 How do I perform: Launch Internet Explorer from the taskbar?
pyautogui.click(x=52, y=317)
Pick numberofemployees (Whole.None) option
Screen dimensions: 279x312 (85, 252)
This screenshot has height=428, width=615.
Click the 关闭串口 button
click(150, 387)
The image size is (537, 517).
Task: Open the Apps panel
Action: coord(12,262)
------------
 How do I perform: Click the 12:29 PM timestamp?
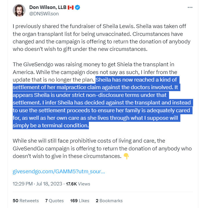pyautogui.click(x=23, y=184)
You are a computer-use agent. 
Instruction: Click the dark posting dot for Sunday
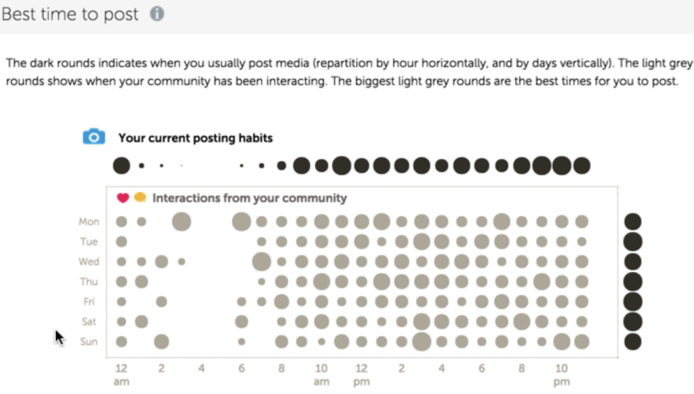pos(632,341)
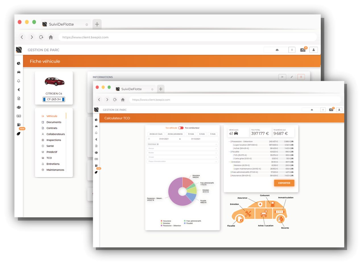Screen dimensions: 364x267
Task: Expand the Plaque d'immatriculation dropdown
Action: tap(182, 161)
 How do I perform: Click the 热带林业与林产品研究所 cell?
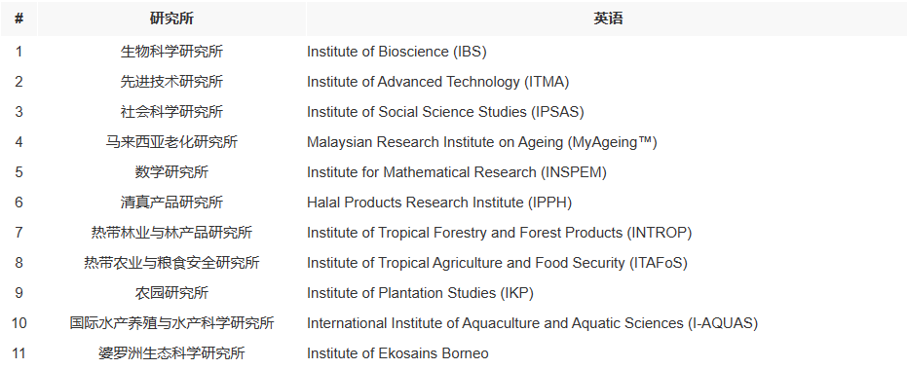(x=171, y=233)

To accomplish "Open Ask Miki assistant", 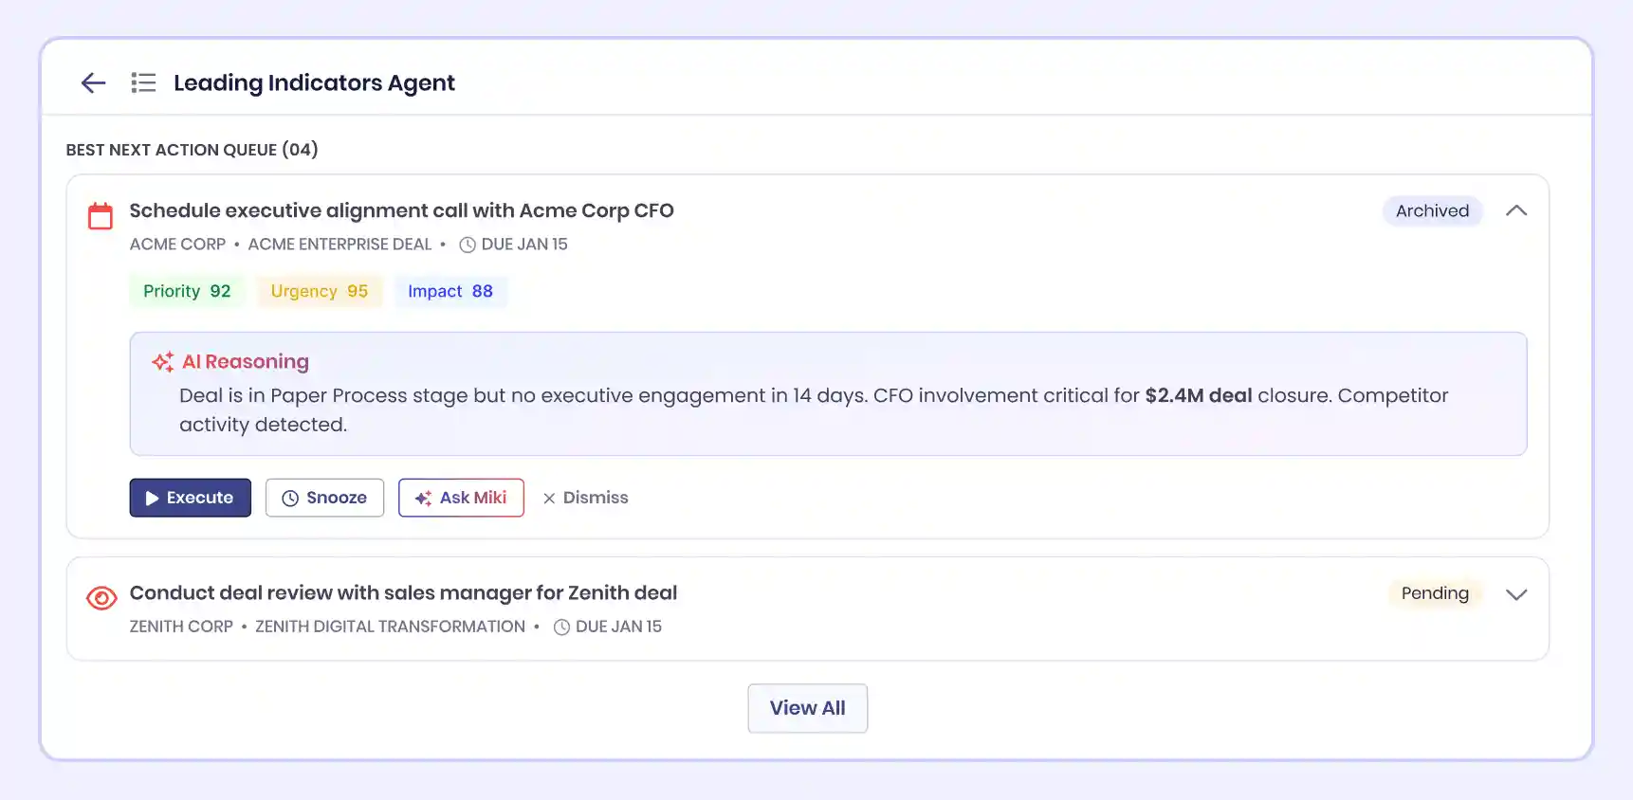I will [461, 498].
------------
| AIM OF THE TASK |
Working from the material above, restate word for word the lines between the line with "How do I perform: Launch" and the line with "This screenshot has height=428, width=615.", both included, and only those.

| RESPONSE FOR THIS EXERCISE |
 How do I perform: Launch Internet Explorer from the taskbar?
pyautogui.click(x=52, y=317)
Pick numberofemployees (Whole.None) option
Screen dimensions: 279x312 (85, 252)
This screenshot has height=428, width=615.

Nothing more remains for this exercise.